The recent legislation, dubbed the “Comprehensive 1099 Taxpayer Protection and Repayment of Exchange Subsidy Overpayments Act of 2011” (whew!), retroactively repeals all of these expansions of the Form 1099 reporting rules. Accordingly, they will never take effect. (Note that the current 1099 requirements remain in place.)
The Congressional Budget Office had estimated that these expanded 1099 reporting requirements would capture an additional $21.9 billion in tax revenues, due to better enforcement of existing income tax provisions. Because both parties wished to make this repeal revenue-neutral, they spent several months looking for additional revenues they could use to offset this cost. The revenue offset they eventually agreed upon was the one preferred by Republicans.

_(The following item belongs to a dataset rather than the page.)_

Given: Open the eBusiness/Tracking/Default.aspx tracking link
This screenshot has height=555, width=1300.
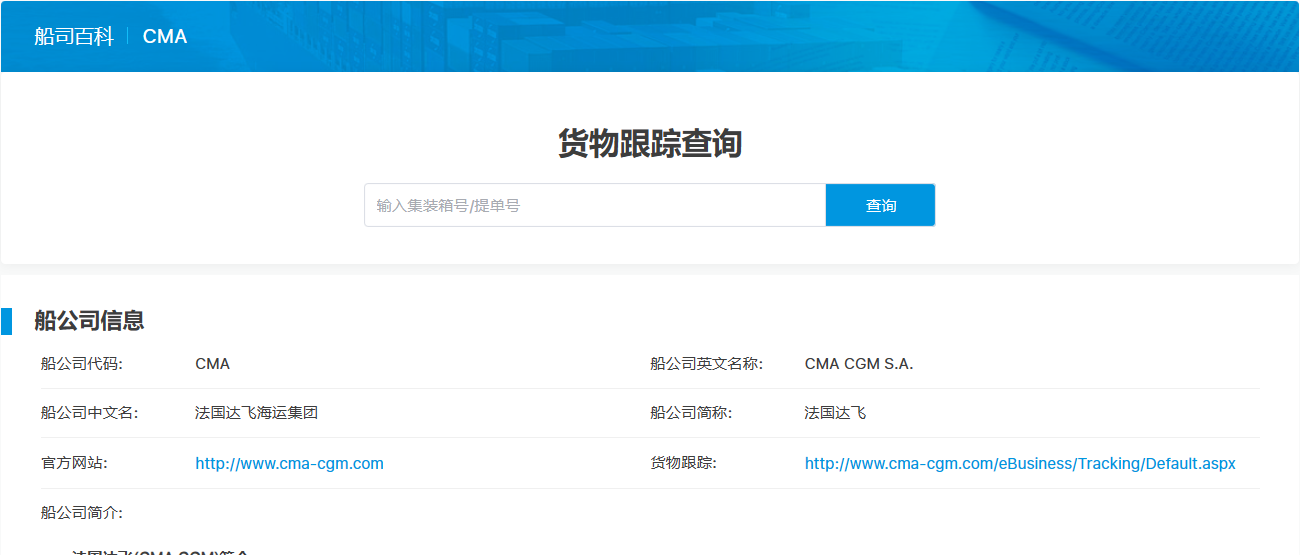Looking at the screenshot, I should pos(1020,464).
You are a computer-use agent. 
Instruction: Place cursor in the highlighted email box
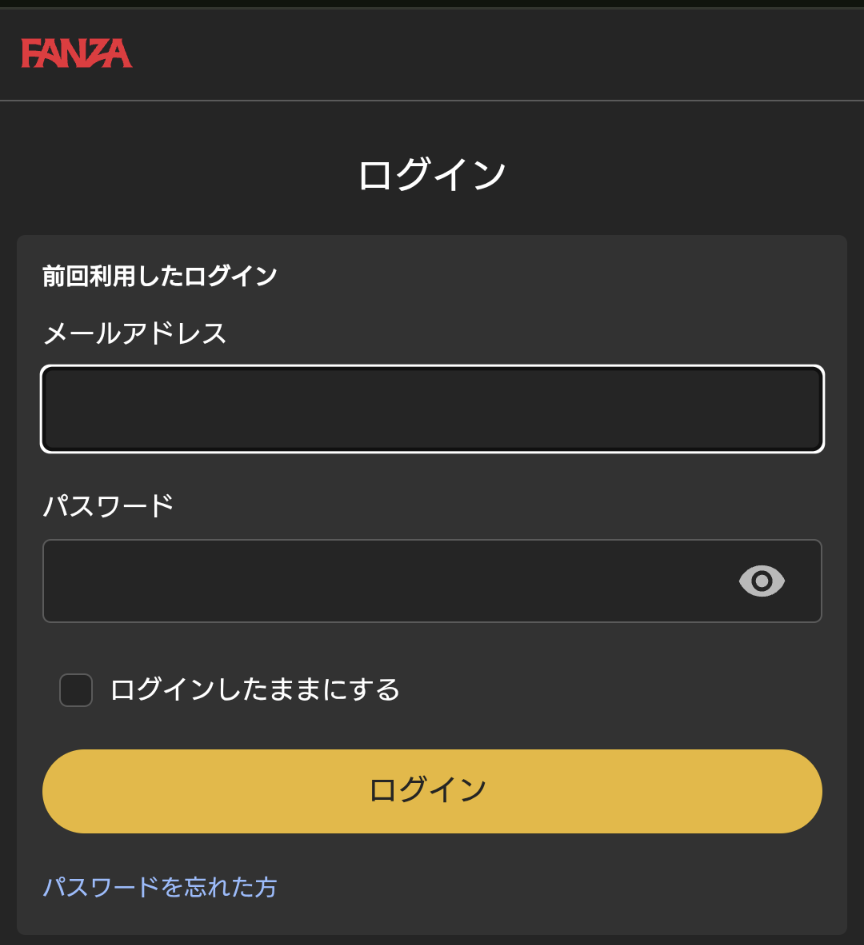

This will increase the amount that certain lower-income individuals must repay to the federal government when they receive premium assistance credits that exceed the amount to which they are entitled. This is likely to occur because of the way these credits are to be calculated. An estimated credit will be determined on the basis of the prior year’s household income, and that credit will then be adjusted (either up or down) if the current year’s income varies from the prior year.
The ACA had already provided that some portion of any excess premium subsidy would have to be repaid to the federal government. This 1099 repeal legislation increases the maximum dollar amount of those required repayments. Indeed, for families with incomes of more than 400% of the federal poverty level, the entire excess subsidy will now have to be repaid.